You are viewing a plain text version of this content. The canonical link for it is here.
Posted to mapreduce-user@hadoop.apache.org by Zhengguo 'Mike' SUN <zh...@yahoo.com> on 2011/02/22 20:51:30 UTC

Fw: ClassNotFoundException when use a class as the value of SequenceFile

 
----- Forwarded Message -----
From: Zhengguo 'Mike' SUN <zh...@yahoo.com>
To: mahout-user <us...@mahout.apache.org>
Cc: mahout-dev <ma...@lucene.apache.org>
Sent: Monday, February 21, 2011 11:20 AM
Subject: LanczosSolver and ClassNotFoundException

Hi All,

I was playing with the LanczosSolver class in Mahout. What I did is copying the code in TestDistributedLanczosSolver.java and trying to run it in a shared cluster. I also packaged core, core-test, math, math-test, and mahout-collection 5 jars under the lib/ directory of my own jar. This new jar worked correctly on my local machine under Hadoop's local mode. When I submitted it to the cluster, I got ClassNotFoundException when running the TimesSquaredJob. The stack trace is as follow:

Error: java.lang.ClassNotFoundException: org.apache.mahout.math.Vector
at java.net.URLClassLoader$1.run(URLClassLoader.java:200)
at java.security.AccessController.doPrivileged(Native Method)
at java.net.URLClassLoader.findClass(URLClassLoader.java:188)
at java.lang.ClassLoader.loadClass(ClassLoader.java:307)
at sun.misc.Launcher$AppClassLoader.loadClass(Launcher.java:301)
at java.lang.ClassLoader.loadClass(ClassLoader.java:252)
at java.lang.ClassLoader.loadClassInternal(ClassLoader.java:320)
at java.lang.Class.forName0(Native Method)
at java.lang.Class.forName(Class.java:247)
at org.apache.hadoop.conf.Configuration.getClassByName(Configuration.java:866)
at org.apache.hadoop.io.WritableName.getClass(WritableName.java:71)
at org.apache.hadoop.io.SequenceFile$Reader.getValueClass(SequenceFile.java:1613)
at org.apache.hadoop.io.SequenceFile$Reader.init(SequenceFile.java:1555)
at org.apache.hadoop.io.SequenceFile$Reader.(SequenceFile.java:1428)
at org.apache.hadoop.io.SequenceFile$Reader.(SequenceFile.java:1417)
at org.apache.hadoop.io.SequenceFile$Reader.(SequenceFile.java:1412)
at org.apache.hadoop.mapred.SequenceFileRecordReader.(SequenceFileRecordReader.java:43)
at org.apache.hadoop.mapred.SequenceFileInputFormat.getRecordReader(SequenceFileInputFormat.java:63)
at org.apache.hadoop.mapred.MapTask.runOldMapper(MapTask.java:338)
at org.apache.hadoop.mapred.MapTask.run(MapTask.java:307)
at org.apache.hadoop.mapred.Child.main(Child.java:170)
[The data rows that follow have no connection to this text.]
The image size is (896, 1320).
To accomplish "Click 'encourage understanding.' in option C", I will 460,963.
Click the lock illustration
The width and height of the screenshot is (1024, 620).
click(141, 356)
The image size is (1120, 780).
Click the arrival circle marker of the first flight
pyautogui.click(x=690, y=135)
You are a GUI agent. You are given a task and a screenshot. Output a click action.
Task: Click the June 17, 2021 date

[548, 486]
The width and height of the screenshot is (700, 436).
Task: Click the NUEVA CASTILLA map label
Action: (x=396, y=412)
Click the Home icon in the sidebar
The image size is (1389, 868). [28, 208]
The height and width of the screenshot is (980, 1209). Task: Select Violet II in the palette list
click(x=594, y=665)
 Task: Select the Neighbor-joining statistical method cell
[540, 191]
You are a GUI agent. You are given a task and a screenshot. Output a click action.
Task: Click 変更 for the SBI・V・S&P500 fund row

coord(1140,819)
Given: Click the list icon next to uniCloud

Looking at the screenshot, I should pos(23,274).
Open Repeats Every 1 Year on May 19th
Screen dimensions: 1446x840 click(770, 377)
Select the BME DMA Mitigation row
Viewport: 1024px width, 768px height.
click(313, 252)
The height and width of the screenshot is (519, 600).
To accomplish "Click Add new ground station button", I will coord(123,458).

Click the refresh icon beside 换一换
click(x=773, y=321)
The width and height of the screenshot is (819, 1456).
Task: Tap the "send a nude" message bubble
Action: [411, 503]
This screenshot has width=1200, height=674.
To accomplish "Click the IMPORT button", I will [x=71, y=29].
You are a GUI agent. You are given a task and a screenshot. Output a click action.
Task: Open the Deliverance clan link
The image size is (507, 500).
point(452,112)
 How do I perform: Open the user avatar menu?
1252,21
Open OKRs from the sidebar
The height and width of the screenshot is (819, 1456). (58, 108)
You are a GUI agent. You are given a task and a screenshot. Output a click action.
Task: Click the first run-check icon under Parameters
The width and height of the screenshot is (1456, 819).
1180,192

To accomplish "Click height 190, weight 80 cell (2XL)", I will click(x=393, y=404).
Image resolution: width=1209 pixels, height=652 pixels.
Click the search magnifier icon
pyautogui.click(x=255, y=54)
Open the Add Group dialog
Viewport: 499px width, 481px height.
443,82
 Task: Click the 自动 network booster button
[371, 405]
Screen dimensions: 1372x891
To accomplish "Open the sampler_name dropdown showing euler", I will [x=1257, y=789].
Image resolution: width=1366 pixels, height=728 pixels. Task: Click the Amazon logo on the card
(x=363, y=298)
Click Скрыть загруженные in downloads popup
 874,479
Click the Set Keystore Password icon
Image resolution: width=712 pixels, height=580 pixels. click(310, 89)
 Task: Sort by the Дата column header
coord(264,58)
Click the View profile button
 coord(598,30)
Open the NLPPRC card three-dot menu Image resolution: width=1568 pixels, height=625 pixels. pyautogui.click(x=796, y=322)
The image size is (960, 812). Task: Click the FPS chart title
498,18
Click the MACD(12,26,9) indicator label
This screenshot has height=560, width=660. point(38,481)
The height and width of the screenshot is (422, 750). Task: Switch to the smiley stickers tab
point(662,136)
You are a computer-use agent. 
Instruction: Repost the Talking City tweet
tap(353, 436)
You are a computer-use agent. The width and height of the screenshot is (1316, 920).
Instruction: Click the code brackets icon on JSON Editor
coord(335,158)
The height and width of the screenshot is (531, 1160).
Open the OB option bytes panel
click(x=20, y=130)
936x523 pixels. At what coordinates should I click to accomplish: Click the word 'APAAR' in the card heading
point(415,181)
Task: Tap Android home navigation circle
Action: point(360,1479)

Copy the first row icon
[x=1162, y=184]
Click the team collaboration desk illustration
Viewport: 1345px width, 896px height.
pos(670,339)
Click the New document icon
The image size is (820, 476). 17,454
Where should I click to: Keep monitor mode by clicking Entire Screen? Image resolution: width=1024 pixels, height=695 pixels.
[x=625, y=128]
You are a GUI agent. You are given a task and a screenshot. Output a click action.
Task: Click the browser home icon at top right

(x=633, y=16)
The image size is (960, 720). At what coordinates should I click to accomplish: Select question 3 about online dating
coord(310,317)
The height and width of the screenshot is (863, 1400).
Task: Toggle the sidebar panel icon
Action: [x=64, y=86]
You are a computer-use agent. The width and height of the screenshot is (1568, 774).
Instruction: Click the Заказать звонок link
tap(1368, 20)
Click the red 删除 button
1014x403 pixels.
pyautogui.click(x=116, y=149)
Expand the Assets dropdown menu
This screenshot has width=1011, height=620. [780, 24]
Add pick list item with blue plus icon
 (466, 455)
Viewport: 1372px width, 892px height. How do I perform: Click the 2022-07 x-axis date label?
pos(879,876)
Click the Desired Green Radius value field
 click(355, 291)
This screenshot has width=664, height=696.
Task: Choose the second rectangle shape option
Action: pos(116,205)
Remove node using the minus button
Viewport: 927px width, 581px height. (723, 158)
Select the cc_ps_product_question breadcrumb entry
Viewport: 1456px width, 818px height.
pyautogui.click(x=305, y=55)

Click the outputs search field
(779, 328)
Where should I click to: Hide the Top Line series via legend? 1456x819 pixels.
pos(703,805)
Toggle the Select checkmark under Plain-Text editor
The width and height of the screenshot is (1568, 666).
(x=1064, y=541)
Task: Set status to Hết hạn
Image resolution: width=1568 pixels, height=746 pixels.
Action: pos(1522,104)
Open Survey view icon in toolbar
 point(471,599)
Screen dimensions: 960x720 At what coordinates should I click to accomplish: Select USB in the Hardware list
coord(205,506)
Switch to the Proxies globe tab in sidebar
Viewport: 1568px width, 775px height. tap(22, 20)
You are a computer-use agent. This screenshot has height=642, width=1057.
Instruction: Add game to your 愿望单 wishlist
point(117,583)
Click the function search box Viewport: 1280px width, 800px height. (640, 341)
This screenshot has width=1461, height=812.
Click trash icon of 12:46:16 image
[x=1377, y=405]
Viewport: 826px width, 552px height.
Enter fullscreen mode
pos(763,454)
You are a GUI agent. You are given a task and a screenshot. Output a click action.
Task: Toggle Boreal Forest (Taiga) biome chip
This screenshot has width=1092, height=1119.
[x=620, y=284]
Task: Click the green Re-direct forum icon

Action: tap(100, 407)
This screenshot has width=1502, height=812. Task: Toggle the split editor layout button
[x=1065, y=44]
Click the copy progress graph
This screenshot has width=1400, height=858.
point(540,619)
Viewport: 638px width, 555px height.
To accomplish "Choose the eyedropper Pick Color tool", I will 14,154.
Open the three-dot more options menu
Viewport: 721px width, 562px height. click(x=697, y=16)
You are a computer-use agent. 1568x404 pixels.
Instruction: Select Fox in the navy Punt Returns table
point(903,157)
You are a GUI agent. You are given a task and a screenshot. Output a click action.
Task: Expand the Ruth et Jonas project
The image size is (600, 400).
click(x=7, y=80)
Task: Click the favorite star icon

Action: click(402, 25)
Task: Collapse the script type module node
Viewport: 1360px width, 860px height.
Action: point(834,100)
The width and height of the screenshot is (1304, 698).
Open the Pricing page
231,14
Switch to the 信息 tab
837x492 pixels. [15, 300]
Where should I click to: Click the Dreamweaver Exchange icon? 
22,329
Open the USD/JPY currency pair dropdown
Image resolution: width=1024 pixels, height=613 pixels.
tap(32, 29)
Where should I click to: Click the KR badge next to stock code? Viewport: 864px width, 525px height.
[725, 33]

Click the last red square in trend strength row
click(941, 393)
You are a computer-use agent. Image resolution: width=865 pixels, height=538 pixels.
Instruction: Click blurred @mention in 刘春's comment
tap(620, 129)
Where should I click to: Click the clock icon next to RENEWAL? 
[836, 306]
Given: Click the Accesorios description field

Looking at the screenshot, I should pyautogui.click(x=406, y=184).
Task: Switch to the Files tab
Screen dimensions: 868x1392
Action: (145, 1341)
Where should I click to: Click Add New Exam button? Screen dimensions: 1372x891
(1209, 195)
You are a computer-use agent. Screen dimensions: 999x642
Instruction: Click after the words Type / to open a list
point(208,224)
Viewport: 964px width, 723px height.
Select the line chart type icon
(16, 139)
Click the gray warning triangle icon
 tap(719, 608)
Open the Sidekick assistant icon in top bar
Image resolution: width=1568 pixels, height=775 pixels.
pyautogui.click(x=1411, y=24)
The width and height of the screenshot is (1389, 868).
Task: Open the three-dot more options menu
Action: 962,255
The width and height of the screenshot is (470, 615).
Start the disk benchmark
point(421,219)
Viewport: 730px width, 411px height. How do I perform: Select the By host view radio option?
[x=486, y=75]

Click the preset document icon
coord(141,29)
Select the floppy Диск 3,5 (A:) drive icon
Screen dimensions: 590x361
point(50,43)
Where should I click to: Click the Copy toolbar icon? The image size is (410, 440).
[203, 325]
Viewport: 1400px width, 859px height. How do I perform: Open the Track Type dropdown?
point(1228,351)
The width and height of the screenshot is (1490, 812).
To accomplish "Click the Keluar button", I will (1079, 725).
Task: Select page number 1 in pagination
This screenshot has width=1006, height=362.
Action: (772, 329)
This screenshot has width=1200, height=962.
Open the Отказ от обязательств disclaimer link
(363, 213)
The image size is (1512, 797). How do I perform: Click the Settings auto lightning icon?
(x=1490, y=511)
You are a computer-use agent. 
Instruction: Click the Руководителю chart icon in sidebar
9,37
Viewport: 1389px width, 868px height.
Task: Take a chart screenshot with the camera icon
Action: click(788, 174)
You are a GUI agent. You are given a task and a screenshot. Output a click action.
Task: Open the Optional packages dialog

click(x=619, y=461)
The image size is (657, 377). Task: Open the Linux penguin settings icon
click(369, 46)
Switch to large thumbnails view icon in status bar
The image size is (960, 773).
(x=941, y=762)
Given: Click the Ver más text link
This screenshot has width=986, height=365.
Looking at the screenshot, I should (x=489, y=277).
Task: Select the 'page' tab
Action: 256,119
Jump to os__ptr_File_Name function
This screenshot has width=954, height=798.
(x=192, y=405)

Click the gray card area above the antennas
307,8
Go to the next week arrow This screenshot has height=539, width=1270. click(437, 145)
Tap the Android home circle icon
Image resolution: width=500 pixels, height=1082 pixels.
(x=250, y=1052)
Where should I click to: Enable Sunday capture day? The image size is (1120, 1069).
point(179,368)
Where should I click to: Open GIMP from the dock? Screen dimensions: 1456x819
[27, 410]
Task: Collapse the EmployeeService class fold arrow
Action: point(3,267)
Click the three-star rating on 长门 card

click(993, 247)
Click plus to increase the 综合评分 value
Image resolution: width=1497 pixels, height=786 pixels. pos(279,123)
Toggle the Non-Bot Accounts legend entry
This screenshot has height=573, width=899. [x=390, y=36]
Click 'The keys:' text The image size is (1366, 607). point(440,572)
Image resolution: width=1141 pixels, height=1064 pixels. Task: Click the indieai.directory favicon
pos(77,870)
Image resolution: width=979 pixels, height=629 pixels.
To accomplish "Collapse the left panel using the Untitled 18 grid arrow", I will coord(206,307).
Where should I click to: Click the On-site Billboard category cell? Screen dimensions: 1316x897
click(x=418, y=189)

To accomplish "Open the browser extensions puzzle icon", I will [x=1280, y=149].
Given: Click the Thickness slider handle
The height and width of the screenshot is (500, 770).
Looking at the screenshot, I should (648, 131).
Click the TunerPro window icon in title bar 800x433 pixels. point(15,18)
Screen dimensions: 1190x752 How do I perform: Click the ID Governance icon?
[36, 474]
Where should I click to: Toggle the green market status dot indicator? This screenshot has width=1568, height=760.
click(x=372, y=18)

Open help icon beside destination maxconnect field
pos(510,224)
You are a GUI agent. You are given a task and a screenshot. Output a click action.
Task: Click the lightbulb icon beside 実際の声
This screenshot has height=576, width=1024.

I also wrote a simple MapReduce job to test if I can access the Vector class with some naive code like the following:

Vector v = new DenseVector(100);
v.assign(3.14);

This job worked fine in the cluster. Thus, it seemed that it is not the problem to reference the Vector class. What could be wrong if it is not a dependence problem?